How the Library of Congress is Trying to Archive Twitter

June 7, 2017June 9, 2017 Kristen Twardowski

LOC_Main_Reading_Room_Highsmith — Main Reading Room of the Library of Congress, Library of Congress, Prints and Photographs Division, 2009, via Wikimedia.

Losing the remnants of the past is one of the nightmares of historians. There are so many fragments that simply don’t survive the march of time, and as they disintegrate so too does our ability to understand the past.

The modern era and its technologies raise new questions about how archivists, historians, and other interested parties can preserve historical objects that are created every day. How can archivists archive the internet?

Let me take a brief pause here to talk about historical objects. Keep in mind that this is a gross simplification of the term. In the past, historians focused on the writings of great men, military tactics, and in the case of ancient civilizations, material objects. Over the past 100 years or so, historians have expanded the types of questions they ask of the past and what objects they use to explore it. This means that letters from ordinary people, advertisements, music, film, and clothing have all gained a new importance in the field.

That also means that when people study the 2010’s, they will probably want to study what is on the internet including trends in memes, hashtags, blogs, and, yes, tweets. Finding those pieces of the digital past, however, could be difficult.
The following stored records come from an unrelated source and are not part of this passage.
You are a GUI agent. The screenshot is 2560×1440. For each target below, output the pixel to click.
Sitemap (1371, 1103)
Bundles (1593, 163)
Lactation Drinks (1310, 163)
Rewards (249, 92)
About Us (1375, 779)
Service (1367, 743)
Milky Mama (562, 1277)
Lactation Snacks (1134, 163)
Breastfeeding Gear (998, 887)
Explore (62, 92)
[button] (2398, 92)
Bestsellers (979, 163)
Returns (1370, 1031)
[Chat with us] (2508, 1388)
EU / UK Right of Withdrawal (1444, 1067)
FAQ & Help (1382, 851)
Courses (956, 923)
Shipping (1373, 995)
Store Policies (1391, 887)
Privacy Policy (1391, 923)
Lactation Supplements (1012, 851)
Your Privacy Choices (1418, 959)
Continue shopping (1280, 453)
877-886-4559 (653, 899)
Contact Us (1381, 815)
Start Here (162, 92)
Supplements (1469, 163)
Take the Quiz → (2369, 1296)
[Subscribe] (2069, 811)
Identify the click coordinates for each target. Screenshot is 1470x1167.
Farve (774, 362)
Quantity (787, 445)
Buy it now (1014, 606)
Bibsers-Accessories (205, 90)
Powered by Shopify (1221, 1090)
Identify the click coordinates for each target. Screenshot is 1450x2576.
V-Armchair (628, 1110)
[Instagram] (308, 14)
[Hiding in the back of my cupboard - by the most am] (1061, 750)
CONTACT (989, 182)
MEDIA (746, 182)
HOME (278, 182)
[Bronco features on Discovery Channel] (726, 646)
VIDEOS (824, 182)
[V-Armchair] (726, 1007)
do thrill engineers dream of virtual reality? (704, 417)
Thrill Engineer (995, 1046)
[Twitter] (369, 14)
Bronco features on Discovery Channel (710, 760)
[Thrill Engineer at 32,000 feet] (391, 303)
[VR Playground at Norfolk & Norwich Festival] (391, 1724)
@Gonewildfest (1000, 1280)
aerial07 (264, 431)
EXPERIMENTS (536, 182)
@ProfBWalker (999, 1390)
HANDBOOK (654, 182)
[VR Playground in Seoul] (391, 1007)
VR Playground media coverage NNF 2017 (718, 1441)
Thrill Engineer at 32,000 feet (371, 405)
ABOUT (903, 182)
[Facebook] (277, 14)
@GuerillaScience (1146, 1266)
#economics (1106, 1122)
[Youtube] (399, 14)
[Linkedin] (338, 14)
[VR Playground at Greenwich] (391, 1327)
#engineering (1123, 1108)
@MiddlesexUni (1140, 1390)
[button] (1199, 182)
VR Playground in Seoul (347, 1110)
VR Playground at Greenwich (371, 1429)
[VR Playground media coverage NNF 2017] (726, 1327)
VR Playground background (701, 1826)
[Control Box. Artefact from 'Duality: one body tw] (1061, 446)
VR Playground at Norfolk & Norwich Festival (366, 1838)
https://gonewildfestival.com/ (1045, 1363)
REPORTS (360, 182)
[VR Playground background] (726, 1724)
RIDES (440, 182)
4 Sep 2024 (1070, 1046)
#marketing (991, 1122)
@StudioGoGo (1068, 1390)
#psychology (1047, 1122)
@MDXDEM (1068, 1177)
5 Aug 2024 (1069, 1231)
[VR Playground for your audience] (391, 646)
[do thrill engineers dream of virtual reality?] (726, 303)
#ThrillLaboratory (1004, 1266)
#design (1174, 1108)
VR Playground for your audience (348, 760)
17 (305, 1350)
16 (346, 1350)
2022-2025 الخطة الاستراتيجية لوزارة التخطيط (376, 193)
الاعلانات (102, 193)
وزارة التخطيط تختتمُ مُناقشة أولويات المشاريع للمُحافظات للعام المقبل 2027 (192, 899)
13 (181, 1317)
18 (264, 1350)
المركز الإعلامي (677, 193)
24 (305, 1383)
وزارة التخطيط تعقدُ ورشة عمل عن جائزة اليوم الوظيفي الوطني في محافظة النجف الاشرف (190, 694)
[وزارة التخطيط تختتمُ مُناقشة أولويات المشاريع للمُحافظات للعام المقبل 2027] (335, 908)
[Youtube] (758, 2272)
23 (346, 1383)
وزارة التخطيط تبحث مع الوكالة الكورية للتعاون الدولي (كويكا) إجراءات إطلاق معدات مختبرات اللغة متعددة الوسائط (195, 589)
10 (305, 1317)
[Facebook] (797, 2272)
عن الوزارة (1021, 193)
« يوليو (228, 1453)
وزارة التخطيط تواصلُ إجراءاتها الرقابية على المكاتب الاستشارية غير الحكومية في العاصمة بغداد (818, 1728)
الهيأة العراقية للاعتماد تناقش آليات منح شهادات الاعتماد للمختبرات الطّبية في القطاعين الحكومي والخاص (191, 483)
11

Traditional library archives are filled with books, papers, and sometimes a few physical objects. Staff often digitize these items, but if a digital file is corrupted, there is a tangible item for scholars to turn to. The internet lacks that physicality, and as a result, librarians are working to find a way to store the information that exists on it, especially in public forums like Twitter.

Back in April of 2010, the Library of Congress announced that it would work with Twitter to archive public tweets from 2006 onward. The Library declared this initial stage a success in 2013 when it had archived around 170 billion tweets. The Library then turned its attention to figuring out how they could make that archive accessible to the people who wanted it.

And then the project stalled.

The Library of Congress still collects tweets and stores them in a server, but those tweets aren’t accessible or searchable to anyone yet. As The Atlantic reports, no tech engineers are currently assigned to the project and developments are slow. Library employees are understaffed, and Twitter has no incentive to help streamline the data transfer. In fact, Twitter frequently sells public tweeting data to marketing and research firms. And the company is making a tidy sum off of those sales. Making that information freely available would cut into Twitter’s profit.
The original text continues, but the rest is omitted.